La volteaste boca abajo, nalgas en pompa, y entraste de una. Su concha te succionó, apretada y caliente, paredes pulsando alrededor de tu verga. Embestidas lentas al principio, sintiendo cada centímetro deslizándose, el slap de carne contra carne resonando en la habitación. Sudor goteaba de tu frente al lomo de ella, mezclándose con el suyo.

Esto es la neta pasión, carnal. No hay cruz que iguale este fuego
, pensaste, mientras acelerabas, bolas golpeando su clítoris. Karla volteaba la cara, ojos vidriosos, boca abierta en éxtasis perpetuo. ¡Dame duro, wey! ¡Sí, así!

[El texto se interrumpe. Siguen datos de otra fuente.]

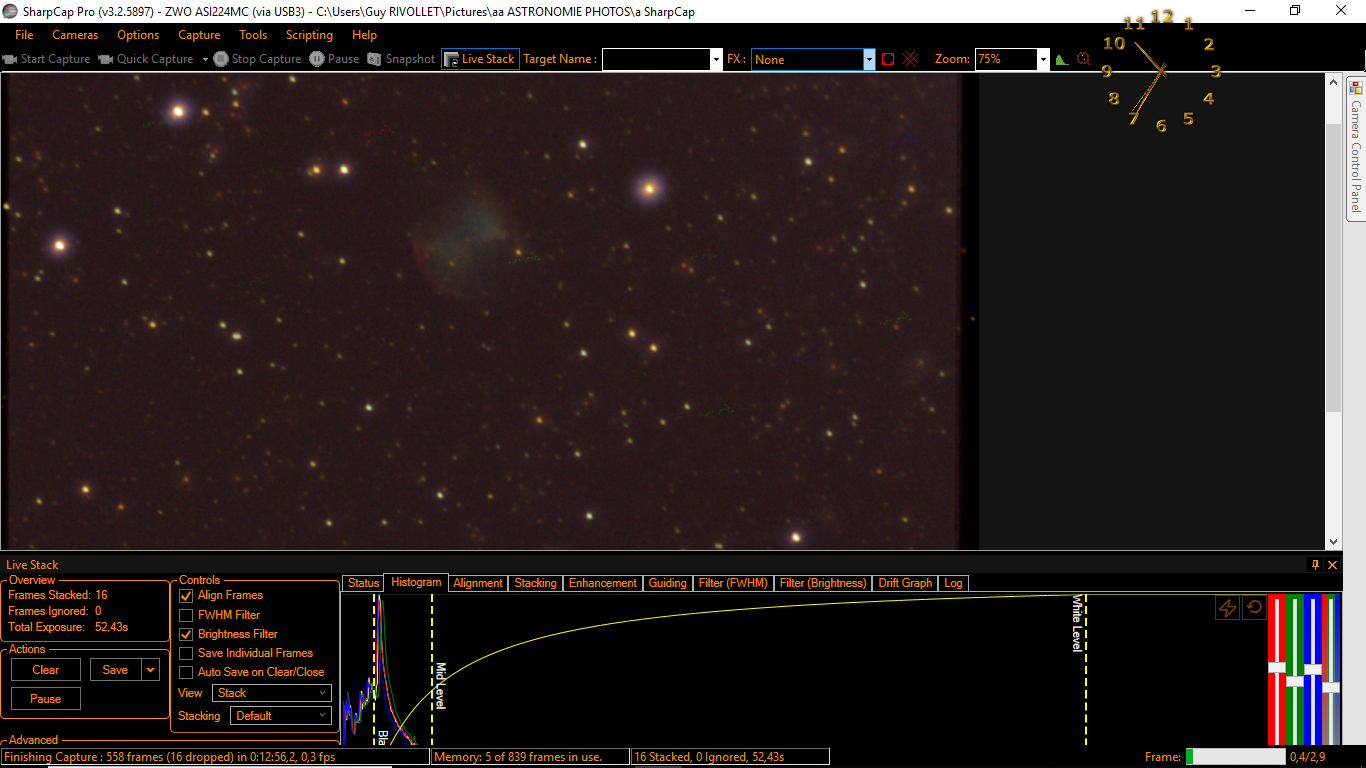
Task: Open the View Stack dropdown
Action: point(271,693)
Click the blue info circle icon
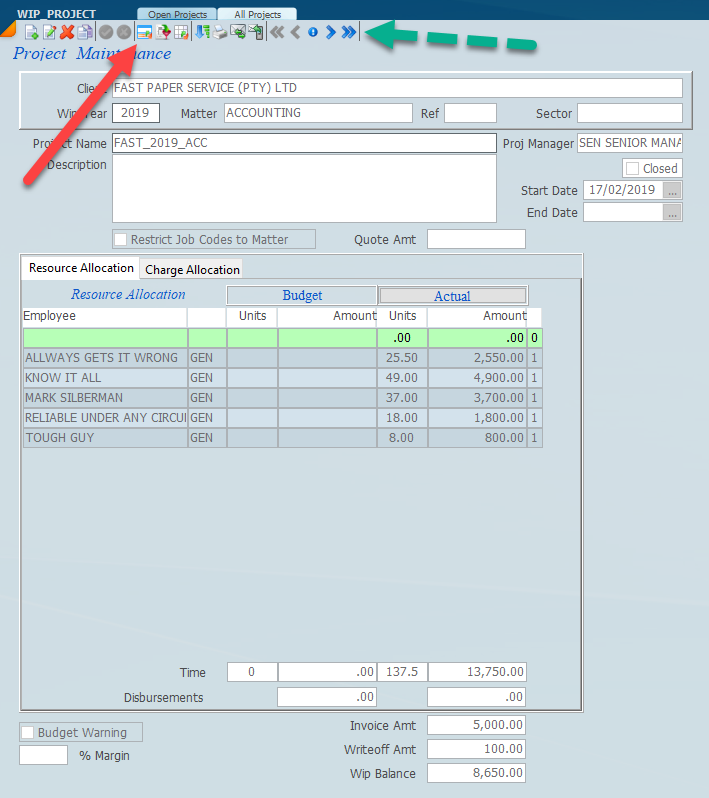709x798 pixels. point(312,32)
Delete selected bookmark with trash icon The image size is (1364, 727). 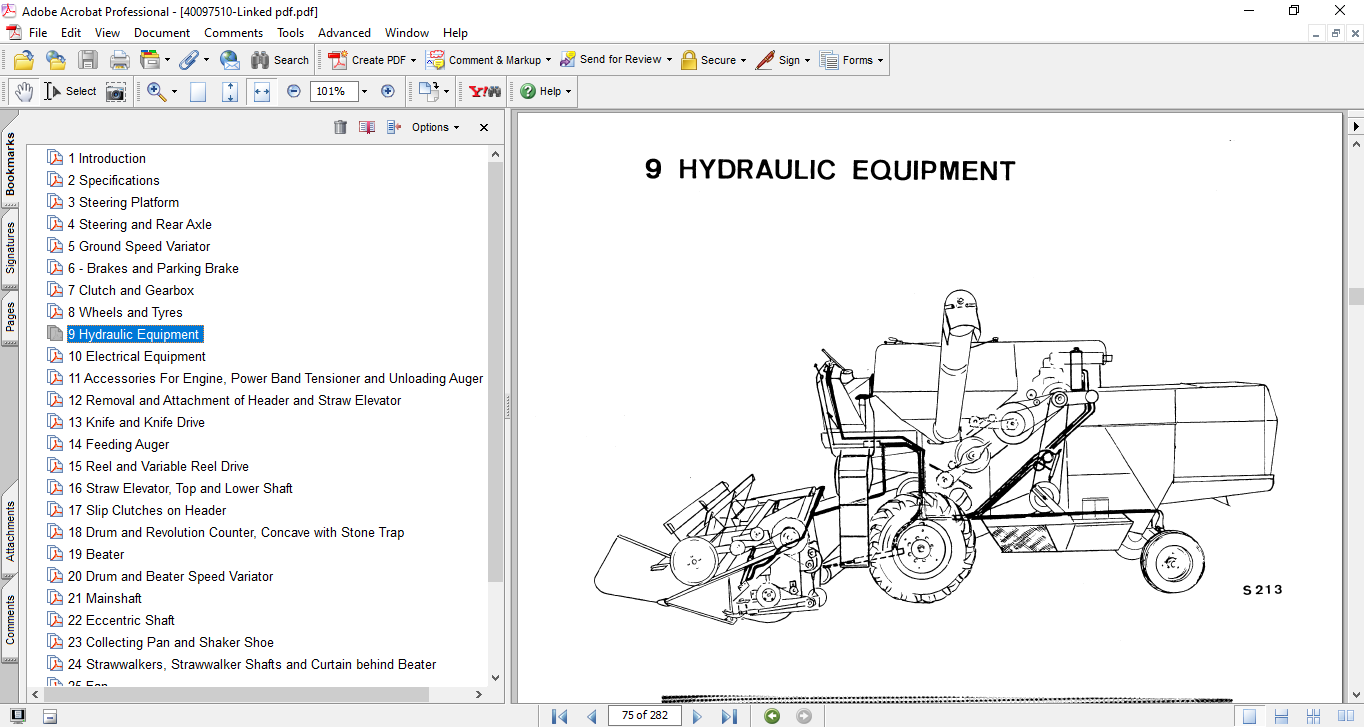[340, 127]
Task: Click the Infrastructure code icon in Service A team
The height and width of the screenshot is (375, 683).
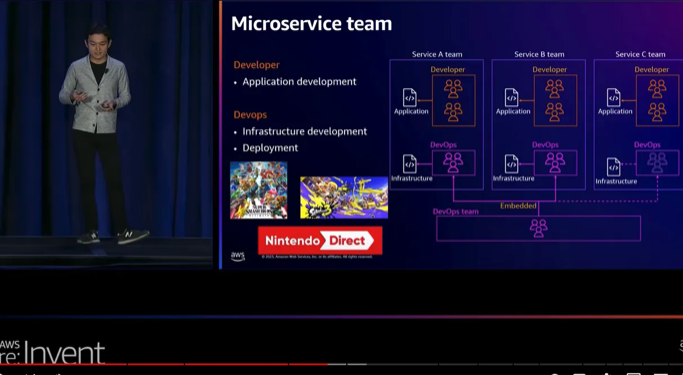Action: pyautogui.click(x=409, y=164)
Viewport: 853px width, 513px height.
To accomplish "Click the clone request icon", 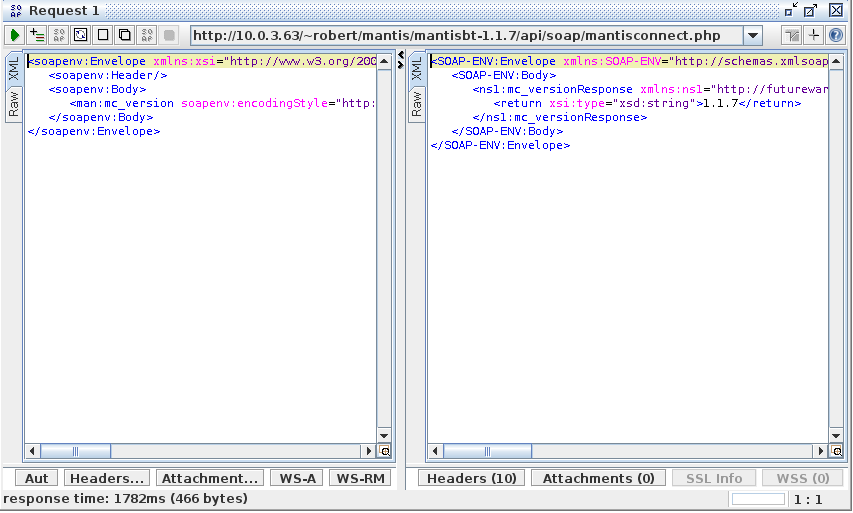I will [125, 35].
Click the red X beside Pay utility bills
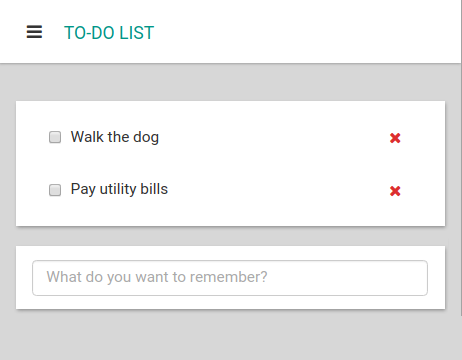Viewport: 462px width, 360px height. (x=395, y=191)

Cambiaron posiciones, ella encima ahora, cabalgándote como jinete en rodeo. Sus chichis rebotando, pelo negro azotando el aire, uñas clavándose en tu pecho. El olor a sexo llenaba todo, espeso y embriagador, mezclado con el perfume de ella. Tus manos en sus caderas guiaban el ritmo, profundo y feroz.

La intensidad subía, gemidos convirtiéndose en gritos, el colchón crujiendo bajo el peso de la lujuria. Sentías el orgasmo acercándose, una ola imparable, pero aguantabas, queriendo que ella llegara primero.

Y llegó. Karla se tensó, concha contrayéndose en espasmos, un aullido gutural saliendo de su pecho. ¡Me vengo, cabrón! ¡Ay Dios! Su jugo chorreando por tus bolas, caliente y abundante.

Eso te rompió. Empujaste una última vez, profundo, y explotaste dentro de ella, semen caliente llenándola en chorros pulsantes. El placer te cegó, mundo reduciéndose a esa unión, pulsos latiendo al unísono.

Acto tres: el afterglow. Se derrumbaron juntos, jadeando, cuerpos pegajosos de sudor y fluidos. Karla se acurrucó en tu pecho, dedo trazando círculos en tu piel, el corazón de ella martilleando contra el tuyo. El silencio era roto solo por respiraciones calmándose, el zumbido lejano del tráfico en Reforma.

¿Ves? La pasión de cristo repelisplus nos inspiró, wey, dijo ella riendo bajito, besando tu hombro. Tú sonreíste, oliendo su pelo, sintiendo la paz post-sexo como una bendición.

En ese momento, la peli ya no importaba. Habían creado su propia pasión, carnal y redentora, en la intimidad de su mundo. Mañana sería otro día, pero esta noche, el fuego ardía eterno, recordándoles que el verdadero éxtasis nace del deseo mutuo, del toque consensuado que libera el alma.

Y así, envueltos en sábanas revueltas, durmieron, soñando con más noches como esa.